Saved entries:
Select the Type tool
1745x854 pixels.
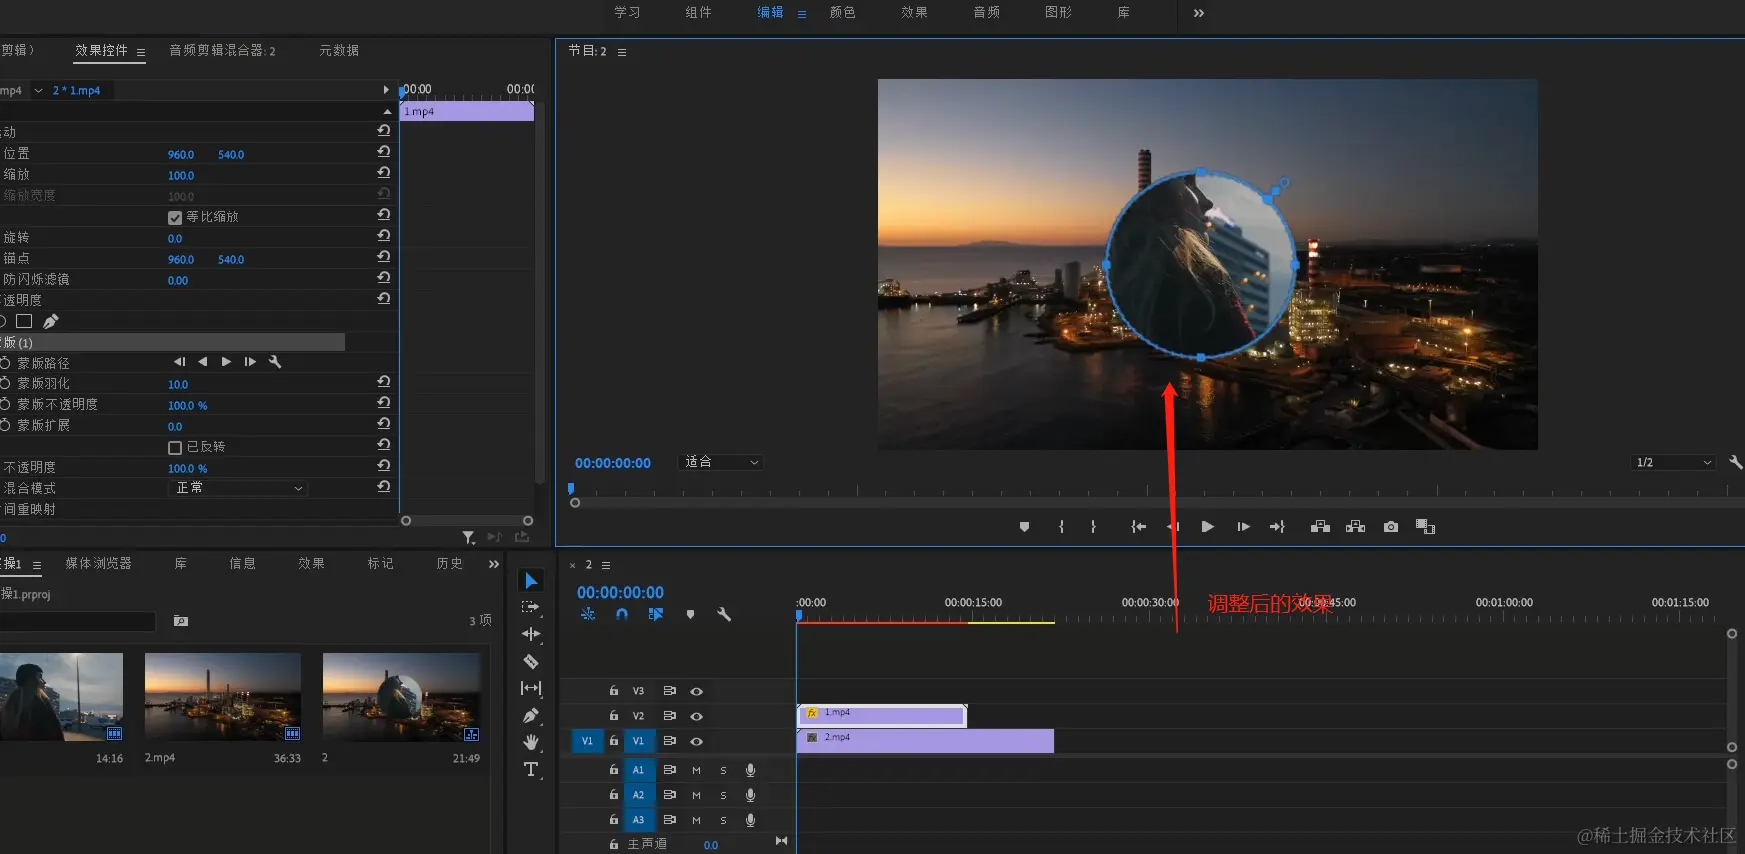click(x=531, y=769)
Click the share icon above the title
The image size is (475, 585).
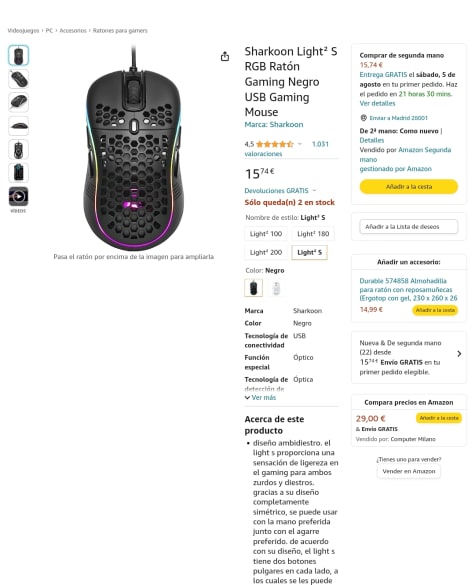[225, 56]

EXERCISE PROMPT
Write out the data again word for word, minus any images.

PROBLEM SOLUTION
Select the Type tool
1745x854 pixels.
click(x=531, y=769)
Click the share icon above the title
The image size is (475, 585).
[225, 56]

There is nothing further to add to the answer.